The bottom shelves were a bit of a concern; I wanted them to cover up the wheel wells, and “frame” the house. However, they’re right at knee height, and if someone were to bump them a bit, they might tip. The brackets weren’t enough for how wide I wanted them. Simple solution? I drilled a hole and put a clevis pin through the shelf and wheel well. Shelf isn’t tipping nor is it sliding, and the pin is super fast to install.


Vinyl Letters

I was a bit concerned with visibility at night despite looking like the Studebaker from the Muppet Movie, so I managed to locate some reflective vinyl online. Five minutes on the Cricut later, I had a jumble of lettering to adhere to the house.

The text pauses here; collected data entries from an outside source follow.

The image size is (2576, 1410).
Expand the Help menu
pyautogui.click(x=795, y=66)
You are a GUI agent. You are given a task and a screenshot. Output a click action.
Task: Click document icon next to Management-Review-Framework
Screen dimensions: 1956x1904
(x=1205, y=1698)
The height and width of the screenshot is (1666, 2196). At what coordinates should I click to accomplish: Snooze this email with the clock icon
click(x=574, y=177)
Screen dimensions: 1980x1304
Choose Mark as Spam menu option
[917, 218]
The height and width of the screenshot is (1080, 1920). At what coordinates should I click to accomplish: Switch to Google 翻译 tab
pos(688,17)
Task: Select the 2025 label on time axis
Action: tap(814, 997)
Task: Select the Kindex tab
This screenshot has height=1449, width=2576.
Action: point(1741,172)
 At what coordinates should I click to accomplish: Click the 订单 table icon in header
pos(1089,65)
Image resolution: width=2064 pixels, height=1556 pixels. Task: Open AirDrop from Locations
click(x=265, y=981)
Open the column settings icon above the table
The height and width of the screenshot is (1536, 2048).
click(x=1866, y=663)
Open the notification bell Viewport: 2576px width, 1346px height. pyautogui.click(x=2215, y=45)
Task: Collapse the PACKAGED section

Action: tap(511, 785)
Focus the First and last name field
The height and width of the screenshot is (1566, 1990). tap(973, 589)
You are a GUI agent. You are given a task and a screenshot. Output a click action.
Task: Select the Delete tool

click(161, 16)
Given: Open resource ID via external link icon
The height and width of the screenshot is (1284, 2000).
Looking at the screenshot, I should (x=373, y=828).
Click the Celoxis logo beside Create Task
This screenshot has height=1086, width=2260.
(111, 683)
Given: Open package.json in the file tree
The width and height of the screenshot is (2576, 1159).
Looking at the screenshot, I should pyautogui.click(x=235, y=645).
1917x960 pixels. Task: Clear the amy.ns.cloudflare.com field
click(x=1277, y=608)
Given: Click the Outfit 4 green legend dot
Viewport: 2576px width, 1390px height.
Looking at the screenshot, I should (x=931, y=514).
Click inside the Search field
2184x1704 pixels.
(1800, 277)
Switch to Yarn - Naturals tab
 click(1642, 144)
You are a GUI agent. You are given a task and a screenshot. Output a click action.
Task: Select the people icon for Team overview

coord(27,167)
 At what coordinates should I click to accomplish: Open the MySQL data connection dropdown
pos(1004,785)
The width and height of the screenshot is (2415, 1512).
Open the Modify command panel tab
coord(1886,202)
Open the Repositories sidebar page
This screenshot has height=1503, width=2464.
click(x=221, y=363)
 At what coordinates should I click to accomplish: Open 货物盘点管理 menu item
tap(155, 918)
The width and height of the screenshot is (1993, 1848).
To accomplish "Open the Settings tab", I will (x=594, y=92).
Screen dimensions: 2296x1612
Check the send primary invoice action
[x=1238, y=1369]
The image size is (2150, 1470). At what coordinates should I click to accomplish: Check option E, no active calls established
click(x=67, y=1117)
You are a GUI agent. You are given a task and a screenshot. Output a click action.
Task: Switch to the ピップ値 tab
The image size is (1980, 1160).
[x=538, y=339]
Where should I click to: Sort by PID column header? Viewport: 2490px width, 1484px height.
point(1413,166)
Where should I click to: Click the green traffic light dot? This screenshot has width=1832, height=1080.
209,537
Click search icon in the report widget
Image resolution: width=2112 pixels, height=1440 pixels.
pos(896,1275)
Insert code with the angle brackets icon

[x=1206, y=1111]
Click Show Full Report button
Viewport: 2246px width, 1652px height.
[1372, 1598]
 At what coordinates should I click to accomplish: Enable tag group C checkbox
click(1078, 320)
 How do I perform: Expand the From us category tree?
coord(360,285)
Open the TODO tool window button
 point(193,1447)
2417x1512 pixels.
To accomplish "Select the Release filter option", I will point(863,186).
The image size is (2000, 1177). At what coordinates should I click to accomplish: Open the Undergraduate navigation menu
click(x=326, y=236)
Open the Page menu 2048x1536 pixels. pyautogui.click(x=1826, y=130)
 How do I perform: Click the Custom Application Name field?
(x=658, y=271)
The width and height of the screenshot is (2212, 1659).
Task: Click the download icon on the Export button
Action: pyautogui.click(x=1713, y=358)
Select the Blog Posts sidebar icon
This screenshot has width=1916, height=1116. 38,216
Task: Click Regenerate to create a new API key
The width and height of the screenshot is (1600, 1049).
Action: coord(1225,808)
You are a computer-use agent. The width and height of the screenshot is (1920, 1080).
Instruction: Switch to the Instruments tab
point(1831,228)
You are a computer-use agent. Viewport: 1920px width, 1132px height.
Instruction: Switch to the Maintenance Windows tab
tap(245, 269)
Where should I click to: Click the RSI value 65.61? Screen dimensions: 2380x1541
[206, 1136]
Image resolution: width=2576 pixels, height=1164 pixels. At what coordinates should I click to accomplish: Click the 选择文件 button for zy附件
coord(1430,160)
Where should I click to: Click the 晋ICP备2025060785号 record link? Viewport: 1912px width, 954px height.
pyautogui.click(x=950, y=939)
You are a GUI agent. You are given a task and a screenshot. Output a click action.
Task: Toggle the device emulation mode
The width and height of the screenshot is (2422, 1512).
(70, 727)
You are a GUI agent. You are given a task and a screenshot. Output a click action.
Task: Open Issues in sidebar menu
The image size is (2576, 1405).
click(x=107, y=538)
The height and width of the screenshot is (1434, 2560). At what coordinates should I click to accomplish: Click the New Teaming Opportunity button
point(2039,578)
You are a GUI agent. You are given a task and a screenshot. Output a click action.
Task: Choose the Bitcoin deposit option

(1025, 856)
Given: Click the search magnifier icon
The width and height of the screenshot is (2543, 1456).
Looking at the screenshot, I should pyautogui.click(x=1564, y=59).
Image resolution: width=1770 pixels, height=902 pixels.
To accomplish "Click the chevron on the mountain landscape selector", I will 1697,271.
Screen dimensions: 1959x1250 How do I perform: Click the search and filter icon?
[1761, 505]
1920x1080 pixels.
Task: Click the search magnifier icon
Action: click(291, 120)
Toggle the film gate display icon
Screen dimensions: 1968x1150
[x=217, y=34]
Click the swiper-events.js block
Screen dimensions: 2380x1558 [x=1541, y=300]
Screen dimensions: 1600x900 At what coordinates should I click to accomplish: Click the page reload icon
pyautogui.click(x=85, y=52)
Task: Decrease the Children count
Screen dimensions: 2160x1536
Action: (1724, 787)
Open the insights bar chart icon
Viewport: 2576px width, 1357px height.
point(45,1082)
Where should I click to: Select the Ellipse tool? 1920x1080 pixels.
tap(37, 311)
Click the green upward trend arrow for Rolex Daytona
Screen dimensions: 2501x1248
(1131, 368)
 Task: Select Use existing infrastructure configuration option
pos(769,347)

Not all the vinyl is reflective, just the giant-ass website so people know who to complain to when I cut them off.


Shingle Install

I admit I was waffling on the leaf shingles up until two days before I had to leave for a show in Austin. Would they hold up under three-ish hours of sustained 75mph winds? Did I want to test that? I had screwed three leaves for my test drive to the makerspace, but not an entire roof full.

Screw it, I’ll put ’em all on.

Using the heat gun to bend the leaves brought an unexpected benefit; it basically fused some of them together, thus eliminating potential flapping in the wind. I lost a few leaves, but way less than expected. Fortunately, it was not noticeable at the show.


Let’s GOOOOOO

Time to play trailer Tetris! Load ’em up! Pack it up! Cram it in! Pottery this time rode in the trailer, tightly packed in with packing foam. Everything else was strapped down with either bungees or straps inside.

The top of the car had to hold the tent. It’s just too long to fit into the house! Likewise, I was concerned about my larger ceramic faerie houses being banged around too much. They’re not packed especially tight, and I felt better with them in the back of the car.


It’s Showtime!

Overall, I’m absolutely pleased and satisfied with this build. It was challenging, used a variety of my skills, and was extremely eye-catching in its final form as a display piece.

Will there be future improvements/additions? Absolutely. But my major goal was to create a transport and display that wouldn’t kill my poor back at the end of the day. I’d say I nailed it.

Addendum: 72 leaves were not enough, nor were 90. I suspect I’ll have to update later with exactly how many leaves create a satisfactory roof.